The challenging-group summary is useful for small populations that do not form an obvious island in UMAP but still look unstable in neighbor structure or silhouette space.

knitr::kable(challenging_tbl, digits = 3)
seurat_clusters n_cells fraction_cells median_neighbor_purity mean_neighbor_purity graph_connectivity mean_silhouette separation_score challenge_score rare_group challenging_group
2 45 0.225 0.879 0.843 1 -0.013 0.791 0.209 TRUE FALSE
4 26 0.130 0.871 0.811 1 0.180 0.820 0.180 TRUE FALSE
1 46 0.230 1.000 0.995 1 0.178 0.863 0.137 TRUE FALSE
0 55 0.275 0.909 0.859 1 0.393 0.869 0.131 FALSE FALSE
3 28 0.140 1.000 0.980 1 0.367 0.895 0.105 TRUE FALSE

Score candidate rare cells directly

sn_detect_rare_cells() provides a cell-level complement to the group-level diagnostics. The native gini backend uses rare-gene enrichment to score cells, while optional backends such as Python-based scCAD can be used when installed locally.

knitr::kable(head(rare_tbl[order(rare_tbl$rare_score, decreasing = TRUE), ], 10), digits = 3)
cell_id method rare_score rare_cell
23 pbmc1k_CGAGAAGTCCAATGCA-1 gini 6.185 TRUE
51 pbmc1k_TCATATCCATGCTGCG-1 gini 5.830 TRUE
14 pbmc1k_TACCGGGTCCTCGATC-1 gini 5.448 TRUE
19 pbmc1k_GTGTGGCGTAAGTTGA-1 gini 5.082 TRUE
134 pbmc3k_TGGACCCTCATGGT-1 gini 4.814 TRUE
128 pbmc3k_GAGTTGTGGTAGCT-1 gini 4.222 TRUE
181 pbmc3k_TGACGATGCAAAGA-1 gini 4.219 TRUE
61 pbmc1k_CATTGAGAGGGACCAT-1 gini 4.186 TRUE
156 pbmc3k_GATATCCTCCCGTT-1 gini 4.148 TRUE
191 pbmc3k_TCAGACGACGTTAG-1 gini 3.914 TRUE

Inspect isolated-label preservation

sn_calculate_isolated_label_score() and the corresponding table inside sn_assess_integration() highlight low-frequency labels or clusters that remain well-separated after integration.

knitr::kable(isolated_tbl, digits = 3)
seurat_clusters n_cells fraction_cells mean_silhouette isolated_score isolated_label
4 26 0.130 0.180 0.590 TRUE
3 28 0.140 0.367 0.684 TRUE
2 45 0.225 -0.013 0.494 TRUE
1 46 0.230 0.178 0.589 TRUE
0 55 0.275 0.393 0.697 FALSE

Quantify batch mixing inside each cluster

Cluster entropy is a practical complement to LISI because it answers a simpler question: within a given cluster, are the batches actually mixed?

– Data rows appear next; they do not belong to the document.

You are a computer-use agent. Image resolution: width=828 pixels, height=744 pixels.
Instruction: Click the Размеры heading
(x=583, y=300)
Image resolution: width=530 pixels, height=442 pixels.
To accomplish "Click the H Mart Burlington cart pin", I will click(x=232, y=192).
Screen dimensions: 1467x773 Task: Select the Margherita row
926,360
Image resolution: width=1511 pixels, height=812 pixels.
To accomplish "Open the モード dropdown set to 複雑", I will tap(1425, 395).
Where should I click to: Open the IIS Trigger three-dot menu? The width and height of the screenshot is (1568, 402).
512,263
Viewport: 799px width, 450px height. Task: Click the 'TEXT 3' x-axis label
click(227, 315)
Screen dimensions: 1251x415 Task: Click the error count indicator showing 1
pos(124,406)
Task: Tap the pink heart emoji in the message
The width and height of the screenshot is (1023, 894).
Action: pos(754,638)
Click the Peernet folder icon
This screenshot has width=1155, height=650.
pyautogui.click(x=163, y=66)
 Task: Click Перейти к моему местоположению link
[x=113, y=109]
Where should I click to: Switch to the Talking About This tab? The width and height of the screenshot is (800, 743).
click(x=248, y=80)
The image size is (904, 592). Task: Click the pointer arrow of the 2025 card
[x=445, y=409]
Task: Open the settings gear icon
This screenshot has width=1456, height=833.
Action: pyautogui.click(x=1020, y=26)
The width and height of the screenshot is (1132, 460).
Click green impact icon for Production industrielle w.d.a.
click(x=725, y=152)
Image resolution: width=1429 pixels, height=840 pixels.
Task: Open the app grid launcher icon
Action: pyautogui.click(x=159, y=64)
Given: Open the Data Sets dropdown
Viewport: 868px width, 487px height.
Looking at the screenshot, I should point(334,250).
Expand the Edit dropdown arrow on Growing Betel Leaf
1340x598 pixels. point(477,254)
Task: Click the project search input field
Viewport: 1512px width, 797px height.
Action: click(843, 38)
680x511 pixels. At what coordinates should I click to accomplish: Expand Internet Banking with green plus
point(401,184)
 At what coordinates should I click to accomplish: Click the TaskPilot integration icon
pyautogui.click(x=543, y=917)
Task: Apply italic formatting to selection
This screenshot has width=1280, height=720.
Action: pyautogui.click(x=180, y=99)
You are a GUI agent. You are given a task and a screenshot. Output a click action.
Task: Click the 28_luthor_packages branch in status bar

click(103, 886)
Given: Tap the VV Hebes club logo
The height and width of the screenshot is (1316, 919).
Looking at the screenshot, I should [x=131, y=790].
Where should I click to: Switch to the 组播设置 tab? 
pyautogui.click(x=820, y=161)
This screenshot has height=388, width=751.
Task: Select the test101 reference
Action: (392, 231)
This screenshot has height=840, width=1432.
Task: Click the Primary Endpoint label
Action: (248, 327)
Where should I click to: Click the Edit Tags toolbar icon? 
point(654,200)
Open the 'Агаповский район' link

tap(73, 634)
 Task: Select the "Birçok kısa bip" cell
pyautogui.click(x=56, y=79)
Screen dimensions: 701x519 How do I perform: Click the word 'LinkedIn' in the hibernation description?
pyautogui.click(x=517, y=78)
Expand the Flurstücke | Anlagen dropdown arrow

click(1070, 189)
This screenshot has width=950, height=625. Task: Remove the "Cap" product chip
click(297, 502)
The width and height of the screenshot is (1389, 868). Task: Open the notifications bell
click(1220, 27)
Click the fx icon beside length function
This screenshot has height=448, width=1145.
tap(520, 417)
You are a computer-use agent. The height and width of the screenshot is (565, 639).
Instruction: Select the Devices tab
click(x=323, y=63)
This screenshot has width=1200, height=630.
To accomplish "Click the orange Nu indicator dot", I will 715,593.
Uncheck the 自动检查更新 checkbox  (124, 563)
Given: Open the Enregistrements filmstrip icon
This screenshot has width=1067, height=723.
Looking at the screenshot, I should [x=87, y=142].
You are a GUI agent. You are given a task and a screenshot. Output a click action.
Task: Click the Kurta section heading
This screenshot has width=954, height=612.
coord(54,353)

knitr::kable(entropy_tbl, digits = 3)
seurat_clusters n_cells n_labels dominant_label entropy normalized_entropy
1 46 2 pbmc3k 0.678 0.978
4 26 2 pbmc3k 0.690 0.996
2 45 2 pbmc1k 0.580 0.837
0 55 2 pbmc3k 0.212 0.305
3 28 2 pbmc3k 0.691 0.996

Add supervised metrics when labels are available

If you already have a trusted annotation column such as cell_type, you can extend the same workflow with supervised conservation metrics:

assessment <- sn_assess_integration(
  pbmc_integrated,
  batch = "sample",
  label = "cell_type",
  cluster = "seurat_clusters",
  reduction = "harmony",
  baseline_reduction = "pca"
)

That enables label_lisi, ARI/NMI, cluster purity against cell_type, and a more interpretable isolated-label summary.